Anthony Frank Hawk (born May 12, 1968), nicknamed Birdman, is an American professional skateboarder, entrepreneur, and the owner of the skateboard company Birdhouse. A pioneer of modern vertical skateboarding, Hawk completed the first documented "900" skateboarding trick in 1999. He also licensed a skateboarding video game series named after him published by Activision that same year. He retired from competing professionally in 2003 and is regarded as one of the most influential skateboarders of all time.

Hawk has been involved in various philanthropic activities throughout his career, and is the founder of the Tony Hawk Foundation (now named The Skatepark Project), which helps to build skateparks in underprivileged areas around the world.

Early life
Tony Hawk was born on May 12, 1968, in San Diego, California, to Nancy (1924–2019) and Frank Peter Rupert Hawk, and was raised in San Diego. He has two older sisters, Pat and Lenore, and an older brother, Steve.

As a child, Hawk was described as "hyperactive", and his mother stated that he was "so hard on himself and expected himself to do so many things." One time, Hawk struck out in baseball and was so distraught that he hid in a ravine and had to be "physically coaxed out" by his father. His frustration with himself was so harsh that his parents had him psychologically evaluated at school. The results were that Tony was "gifted", as he was tested with an IQ of 144, so school advisers recommended placing him in advanced classes. Hawk attended Jean Farb Middle School from 1980 to 1981. His parents supported his skateboarding because it served as an outlet for his excessive energy. Hawk's skills developed, and he made his television debut on Captain Kangaroo as "Skateboard Johnny" in 1981. He became a professional skateboarder at age 14. By age 16, Hawk was sponsored by Powell Peralta, Tracker, Sundek, Vans, and SIO.  He was officially the National Skateboard Association world champion for 12 consecutive years.

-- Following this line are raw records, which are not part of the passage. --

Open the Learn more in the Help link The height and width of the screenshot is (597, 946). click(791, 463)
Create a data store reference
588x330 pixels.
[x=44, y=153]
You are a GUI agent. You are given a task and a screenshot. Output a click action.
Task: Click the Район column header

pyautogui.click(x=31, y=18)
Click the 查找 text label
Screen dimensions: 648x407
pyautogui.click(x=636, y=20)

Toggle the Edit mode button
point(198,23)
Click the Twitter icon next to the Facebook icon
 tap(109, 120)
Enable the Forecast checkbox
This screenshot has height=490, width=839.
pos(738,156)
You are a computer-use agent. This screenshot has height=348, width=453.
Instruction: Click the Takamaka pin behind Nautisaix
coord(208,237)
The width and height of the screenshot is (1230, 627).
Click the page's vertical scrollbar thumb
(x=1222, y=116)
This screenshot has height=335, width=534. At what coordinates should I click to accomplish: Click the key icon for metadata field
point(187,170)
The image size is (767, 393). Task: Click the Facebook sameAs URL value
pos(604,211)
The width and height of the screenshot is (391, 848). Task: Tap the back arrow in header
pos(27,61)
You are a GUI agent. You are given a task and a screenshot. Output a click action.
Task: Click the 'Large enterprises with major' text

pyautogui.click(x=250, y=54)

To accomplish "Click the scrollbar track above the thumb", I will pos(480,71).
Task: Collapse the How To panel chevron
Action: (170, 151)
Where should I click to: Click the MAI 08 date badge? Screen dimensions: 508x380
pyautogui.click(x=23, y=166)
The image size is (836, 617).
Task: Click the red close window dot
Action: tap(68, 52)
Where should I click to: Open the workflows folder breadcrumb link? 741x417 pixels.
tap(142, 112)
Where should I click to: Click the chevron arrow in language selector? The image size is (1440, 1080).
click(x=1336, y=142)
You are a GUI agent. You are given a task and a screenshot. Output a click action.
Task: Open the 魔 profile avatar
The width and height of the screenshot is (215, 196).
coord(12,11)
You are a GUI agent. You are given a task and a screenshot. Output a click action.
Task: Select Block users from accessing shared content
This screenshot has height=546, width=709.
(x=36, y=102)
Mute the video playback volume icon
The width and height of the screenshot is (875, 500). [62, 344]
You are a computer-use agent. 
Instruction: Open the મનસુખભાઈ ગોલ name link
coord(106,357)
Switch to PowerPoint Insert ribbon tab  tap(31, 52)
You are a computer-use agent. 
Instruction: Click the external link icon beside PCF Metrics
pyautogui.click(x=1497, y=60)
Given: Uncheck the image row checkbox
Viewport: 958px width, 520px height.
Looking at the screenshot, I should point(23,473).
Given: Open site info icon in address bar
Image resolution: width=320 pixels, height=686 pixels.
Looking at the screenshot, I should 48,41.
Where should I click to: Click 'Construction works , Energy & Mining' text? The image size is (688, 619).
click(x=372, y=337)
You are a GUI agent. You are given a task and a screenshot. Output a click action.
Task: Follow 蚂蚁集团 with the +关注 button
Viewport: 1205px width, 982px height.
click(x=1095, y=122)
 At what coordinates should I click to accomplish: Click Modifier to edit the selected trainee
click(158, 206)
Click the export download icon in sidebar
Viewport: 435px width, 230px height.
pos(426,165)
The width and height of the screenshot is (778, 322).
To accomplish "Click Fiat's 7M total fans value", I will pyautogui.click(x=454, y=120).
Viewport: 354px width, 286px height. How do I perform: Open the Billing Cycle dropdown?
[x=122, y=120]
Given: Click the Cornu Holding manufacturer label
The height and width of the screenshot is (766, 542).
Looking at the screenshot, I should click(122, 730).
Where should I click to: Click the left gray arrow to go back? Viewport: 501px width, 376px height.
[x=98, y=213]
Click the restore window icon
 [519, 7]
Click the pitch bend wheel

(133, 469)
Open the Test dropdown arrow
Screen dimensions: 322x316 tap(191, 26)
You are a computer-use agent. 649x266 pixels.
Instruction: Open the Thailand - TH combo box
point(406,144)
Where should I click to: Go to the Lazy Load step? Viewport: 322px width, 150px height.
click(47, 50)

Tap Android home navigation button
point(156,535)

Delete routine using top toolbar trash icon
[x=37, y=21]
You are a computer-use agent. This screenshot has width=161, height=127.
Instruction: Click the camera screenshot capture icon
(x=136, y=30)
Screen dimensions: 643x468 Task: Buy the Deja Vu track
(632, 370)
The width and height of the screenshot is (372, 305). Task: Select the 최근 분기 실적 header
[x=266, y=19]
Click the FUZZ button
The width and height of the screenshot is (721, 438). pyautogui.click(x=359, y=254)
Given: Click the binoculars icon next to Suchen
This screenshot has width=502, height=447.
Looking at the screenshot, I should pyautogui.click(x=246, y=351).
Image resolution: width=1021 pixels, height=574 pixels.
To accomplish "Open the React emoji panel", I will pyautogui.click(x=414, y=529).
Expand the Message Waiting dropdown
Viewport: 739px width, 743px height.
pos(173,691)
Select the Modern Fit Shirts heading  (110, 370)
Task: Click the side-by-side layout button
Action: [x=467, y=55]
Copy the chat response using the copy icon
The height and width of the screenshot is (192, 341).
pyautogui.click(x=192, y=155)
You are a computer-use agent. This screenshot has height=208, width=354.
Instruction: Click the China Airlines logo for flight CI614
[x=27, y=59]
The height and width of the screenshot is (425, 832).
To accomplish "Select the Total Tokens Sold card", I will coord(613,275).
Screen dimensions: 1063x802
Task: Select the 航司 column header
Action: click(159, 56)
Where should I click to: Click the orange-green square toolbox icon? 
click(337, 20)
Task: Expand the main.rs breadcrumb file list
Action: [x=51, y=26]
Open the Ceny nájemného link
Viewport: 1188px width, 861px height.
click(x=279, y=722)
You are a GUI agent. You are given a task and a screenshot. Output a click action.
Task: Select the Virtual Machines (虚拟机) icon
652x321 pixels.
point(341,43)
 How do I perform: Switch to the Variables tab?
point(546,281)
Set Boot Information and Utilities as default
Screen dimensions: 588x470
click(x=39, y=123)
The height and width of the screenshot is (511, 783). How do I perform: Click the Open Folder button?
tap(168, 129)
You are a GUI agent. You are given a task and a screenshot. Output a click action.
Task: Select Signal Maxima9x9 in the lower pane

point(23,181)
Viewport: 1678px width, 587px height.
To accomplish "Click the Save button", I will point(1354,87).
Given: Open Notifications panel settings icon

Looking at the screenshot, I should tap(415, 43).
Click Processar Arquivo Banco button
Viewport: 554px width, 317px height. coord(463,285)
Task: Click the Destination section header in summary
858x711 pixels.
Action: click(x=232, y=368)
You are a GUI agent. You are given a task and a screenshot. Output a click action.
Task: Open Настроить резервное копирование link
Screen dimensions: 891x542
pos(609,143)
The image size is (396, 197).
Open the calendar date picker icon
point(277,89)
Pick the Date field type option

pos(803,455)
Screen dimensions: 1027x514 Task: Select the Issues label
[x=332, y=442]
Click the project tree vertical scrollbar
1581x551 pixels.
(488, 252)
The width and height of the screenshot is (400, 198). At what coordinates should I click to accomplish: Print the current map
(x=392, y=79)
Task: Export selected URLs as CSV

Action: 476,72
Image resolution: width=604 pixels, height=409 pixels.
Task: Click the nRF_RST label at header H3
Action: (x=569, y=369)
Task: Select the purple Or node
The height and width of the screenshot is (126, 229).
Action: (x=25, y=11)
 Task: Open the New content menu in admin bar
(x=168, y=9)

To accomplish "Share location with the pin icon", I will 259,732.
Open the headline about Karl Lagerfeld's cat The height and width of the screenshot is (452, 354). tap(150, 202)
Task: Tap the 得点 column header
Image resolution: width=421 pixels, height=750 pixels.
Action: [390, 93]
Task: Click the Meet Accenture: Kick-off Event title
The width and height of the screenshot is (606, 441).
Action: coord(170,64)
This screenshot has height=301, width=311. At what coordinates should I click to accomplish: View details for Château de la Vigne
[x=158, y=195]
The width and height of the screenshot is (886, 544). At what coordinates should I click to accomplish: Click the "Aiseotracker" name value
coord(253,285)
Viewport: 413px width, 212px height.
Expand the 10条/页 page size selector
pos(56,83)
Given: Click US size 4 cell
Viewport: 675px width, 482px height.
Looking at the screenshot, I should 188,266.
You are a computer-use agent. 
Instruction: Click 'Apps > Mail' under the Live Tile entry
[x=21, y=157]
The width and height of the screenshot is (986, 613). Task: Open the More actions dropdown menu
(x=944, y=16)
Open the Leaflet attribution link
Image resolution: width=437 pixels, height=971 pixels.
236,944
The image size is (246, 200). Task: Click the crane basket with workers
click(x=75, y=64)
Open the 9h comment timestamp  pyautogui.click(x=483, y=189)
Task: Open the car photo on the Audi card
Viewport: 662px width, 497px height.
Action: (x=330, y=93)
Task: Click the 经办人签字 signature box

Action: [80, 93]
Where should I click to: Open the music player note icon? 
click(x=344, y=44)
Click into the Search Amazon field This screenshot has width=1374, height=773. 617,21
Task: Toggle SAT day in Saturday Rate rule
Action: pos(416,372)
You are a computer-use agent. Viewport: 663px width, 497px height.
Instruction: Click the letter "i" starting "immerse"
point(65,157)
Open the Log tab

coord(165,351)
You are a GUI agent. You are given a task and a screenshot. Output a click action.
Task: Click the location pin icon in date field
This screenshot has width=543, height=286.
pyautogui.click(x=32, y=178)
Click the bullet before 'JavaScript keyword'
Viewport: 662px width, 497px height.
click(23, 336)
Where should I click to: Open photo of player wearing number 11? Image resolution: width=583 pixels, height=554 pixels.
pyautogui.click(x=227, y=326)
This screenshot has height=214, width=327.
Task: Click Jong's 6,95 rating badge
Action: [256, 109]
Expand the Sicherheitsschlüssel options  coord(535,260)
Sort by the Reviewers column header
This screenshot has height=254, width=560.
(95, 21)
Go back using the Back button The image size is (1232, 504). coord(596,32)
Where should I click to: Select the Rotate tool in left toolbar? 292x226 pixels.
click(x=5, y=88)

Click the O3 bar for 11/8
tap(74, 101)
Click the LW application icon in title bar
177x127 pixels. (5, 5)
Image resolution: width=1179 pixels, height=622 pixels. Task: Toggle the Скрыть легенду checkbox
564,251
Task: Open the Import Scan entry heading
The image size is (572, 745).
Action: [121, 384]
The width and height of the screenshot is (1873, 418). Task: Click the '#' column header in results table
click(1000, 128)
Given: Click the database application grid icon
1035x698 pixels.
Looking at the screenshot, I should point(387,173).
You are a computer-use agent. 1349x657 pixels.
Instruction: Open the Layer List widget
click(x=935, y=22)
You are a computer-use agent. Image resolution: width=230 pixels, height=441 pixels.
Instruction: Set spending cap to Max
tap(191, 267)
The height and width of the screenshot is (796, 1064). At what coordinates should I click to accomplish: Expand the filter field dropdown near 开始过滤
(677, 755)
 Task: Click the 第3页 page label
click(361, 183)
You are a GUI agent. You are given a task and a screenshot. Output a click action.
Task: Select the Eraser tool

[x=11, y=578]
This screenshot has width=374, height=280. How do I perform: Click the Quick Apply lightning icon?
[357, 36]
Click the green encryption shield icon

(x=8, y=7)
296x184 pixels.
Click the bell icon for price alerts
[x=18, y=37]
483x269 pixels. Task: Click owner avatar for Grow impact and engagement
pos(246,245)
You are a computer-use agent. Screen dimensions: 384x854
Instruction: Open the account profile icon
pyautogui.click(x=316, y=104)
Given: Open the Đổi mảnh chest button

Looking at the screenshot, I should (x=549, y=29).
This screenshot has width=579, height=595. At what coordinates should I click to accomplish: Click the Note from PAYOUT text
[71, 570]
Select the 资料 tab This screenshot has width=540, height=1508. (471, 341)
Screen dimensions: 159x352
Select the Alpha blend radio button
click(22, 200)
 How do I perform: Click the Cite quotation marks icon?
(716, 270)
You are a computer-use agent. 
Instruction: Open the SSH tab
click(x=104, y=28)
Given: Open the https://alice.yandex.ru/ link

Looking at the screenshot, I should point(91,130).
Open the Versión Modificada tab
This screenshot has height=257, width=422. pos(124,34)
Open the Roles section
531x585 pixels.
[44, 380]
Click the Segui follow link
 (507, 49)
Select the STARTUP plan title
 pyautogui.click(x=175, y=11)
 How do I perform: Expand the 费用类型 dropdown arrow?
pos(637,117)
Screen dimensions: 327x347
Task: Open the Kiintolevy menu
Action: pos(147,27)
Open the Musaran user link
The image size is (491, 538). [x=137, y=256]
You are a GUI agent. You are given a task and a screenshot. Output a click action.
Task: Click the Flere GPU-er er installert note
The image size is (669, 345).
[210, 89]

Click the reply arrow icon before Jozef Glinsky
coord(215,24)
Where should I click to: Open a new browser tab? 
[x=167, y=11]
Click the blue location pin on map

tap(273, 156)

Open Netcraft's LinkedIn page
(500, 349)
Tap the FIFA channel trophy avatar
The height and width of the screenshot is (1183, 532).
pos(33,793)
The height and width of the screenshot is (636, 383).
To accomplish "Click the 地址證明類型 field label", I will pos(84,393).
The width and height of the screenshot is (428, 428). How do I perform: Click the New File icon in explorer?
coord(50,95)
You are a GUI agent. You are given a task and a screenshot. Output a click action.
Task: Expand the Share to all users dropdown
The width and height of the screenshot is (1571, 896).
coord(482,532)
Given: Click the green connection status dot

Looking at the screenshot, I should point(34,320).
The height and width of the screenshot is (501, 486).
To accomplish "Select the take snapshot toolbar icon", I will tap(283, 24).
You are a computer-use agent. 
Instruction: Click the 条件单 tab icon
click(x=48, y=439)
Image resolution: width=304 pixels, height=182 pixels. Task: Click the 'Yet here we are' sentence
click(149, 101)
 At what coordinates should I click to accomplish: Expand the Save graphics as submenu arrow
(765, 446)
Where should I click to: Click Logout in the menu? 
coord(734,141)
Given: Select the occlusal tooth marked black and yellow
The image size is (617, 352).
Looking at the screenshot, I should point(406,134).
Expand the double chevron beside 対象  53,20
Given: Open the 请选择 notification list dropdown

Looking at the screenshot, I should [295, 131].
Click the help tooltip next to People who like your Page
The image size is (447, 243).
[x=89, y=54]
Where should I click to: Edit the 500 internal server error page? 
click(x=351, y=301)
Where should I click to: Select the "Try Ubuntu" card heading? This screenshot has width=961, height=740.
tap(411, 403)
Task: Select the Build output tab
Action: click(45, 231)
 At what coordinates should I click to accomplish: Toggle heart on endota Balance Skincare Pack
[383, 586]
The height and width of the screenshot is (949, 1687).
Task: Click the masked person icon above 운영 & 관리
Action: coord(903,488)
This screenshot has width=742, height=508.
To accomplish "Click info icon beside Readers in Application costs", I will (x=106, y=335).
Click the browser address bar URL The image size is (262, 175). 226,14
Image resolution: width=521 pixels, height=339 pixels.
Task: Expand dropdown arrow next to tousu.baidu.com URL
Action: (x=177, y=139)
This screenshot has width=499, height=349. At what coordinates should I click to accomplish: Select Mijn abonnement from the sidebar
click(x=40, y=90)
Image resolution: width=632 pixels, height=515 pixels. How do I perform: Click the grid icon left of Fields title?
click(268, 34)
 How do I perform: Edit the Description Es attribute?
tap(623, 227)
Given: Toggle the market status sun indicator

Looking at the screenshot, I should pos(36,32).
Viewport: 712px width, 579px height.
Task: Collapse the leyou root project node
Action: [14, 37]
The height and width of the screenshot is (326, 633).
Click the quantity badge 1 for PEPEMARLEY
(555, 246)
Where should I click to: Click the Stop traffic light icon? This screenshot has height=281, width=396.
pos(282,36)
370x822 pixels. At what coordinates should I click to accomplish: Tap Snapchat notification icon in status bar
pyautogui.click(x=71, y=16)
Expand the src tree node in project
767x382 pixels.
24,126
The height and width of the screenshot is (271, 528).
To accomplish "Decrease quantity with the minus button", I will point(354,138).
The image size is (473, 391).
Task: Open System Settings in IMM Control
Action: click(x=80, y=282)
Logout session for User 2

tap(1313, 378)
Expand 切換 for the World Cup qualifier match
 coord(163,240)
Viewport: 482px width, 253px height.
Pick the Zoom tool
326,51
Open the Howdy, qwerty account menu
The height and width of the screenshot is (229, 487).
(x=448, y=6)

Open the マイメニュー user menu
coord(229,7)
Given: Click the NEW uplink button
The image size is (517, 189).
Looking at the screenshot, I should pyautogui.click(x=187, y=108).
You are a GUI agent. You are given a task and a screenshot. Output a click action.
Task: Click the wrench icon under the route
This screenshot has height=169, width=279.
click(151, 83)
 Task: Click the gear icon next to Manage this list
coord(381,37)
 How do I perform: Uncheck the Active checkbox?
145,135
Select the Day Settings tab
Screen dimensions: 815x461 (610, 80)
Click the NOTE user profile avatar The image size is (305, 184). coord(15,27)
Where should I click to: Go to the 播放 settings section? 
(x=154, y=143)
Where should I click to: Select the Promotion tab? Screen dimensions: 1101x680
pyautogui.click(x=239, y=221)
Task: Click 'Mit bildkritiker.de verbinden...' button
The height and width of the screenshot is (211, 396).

Hawk attended three high schools and graduated from Torrey Pines High School in 1986. He listed Steve Caballero and Christian Hosoi as his influences at the time.

Career

Skateboarding

With the money he made from skateboarding, he bought his first house during his senior year in high school.
On June 27, 1999, Hawk became the first skateboarder to land a "900", a trick involving the completion of two-and-a-half mid-air revolutions on a skateboard, in which he was successful on his twelfth attempt. After completing the trick, Hawk said "This is the best day of my life." Following this feat, Hawk decided to retire from professional competition that same year, but he continued to perform at the annual X Games until 2003, when he retired from professional competition for good. In 2011, Hawk was still able to land the trick and posted a video on his Twitter account stating, "I'm 43 and I did a 900 today." On June 27, 2016, at age 48, Hawk performed what he claimed would be his final 900. In a video posted on the YouTube channel RIDE Channel, Hawk said, "Spencer was there on my first one, and now he was there on my last", after successfully landing a 900.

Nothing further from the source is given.